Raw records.
<<<<
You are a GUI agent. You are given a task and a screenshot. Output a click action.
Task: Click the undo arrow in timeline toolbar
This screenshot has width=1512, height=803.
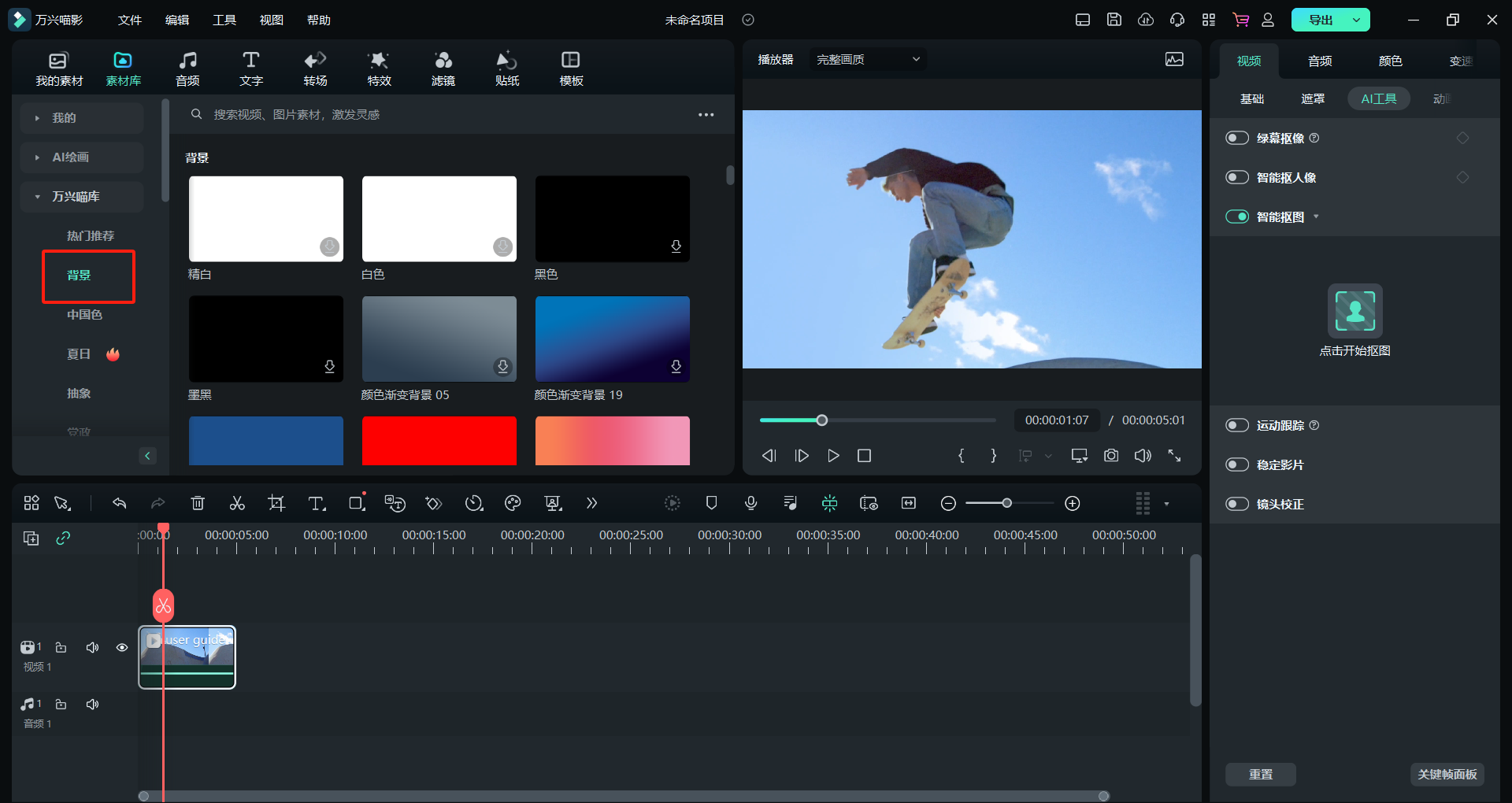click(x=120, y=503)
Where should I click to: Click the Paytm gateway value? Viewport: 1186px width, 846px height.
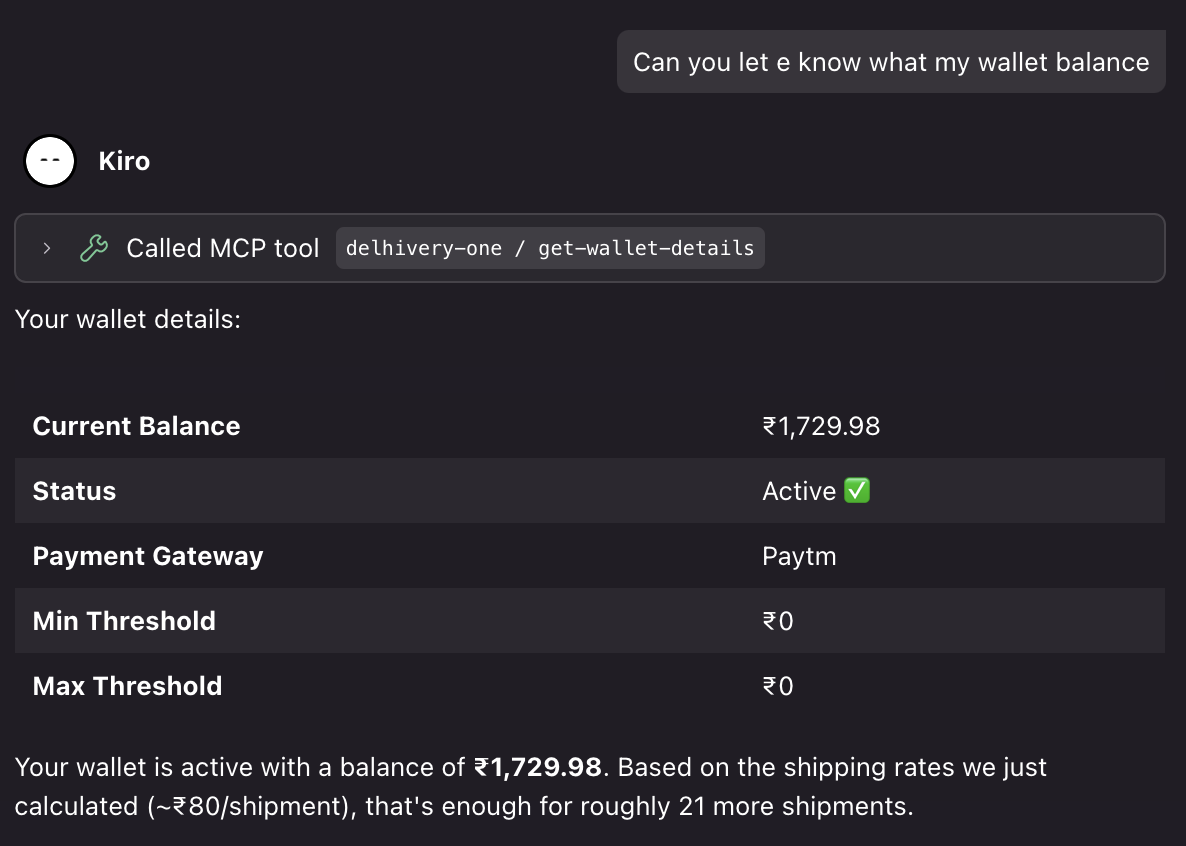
>>>>
SET EXERCISE.
Give these records as a numbered list, leaving out blank lines and the pictures.

ANSWER IN FULL.
1. You are a GUI agent. You are given a task and a screenshot. Output a click action.
2. Task: Click the undo arrow in timeline toolbar
3. This screenshot has width=1512, height=803.
4. click(x=120, y=503)
5. Where should I click to: Click the Paytm gateway value? Viewport: 1186px width, 846px height.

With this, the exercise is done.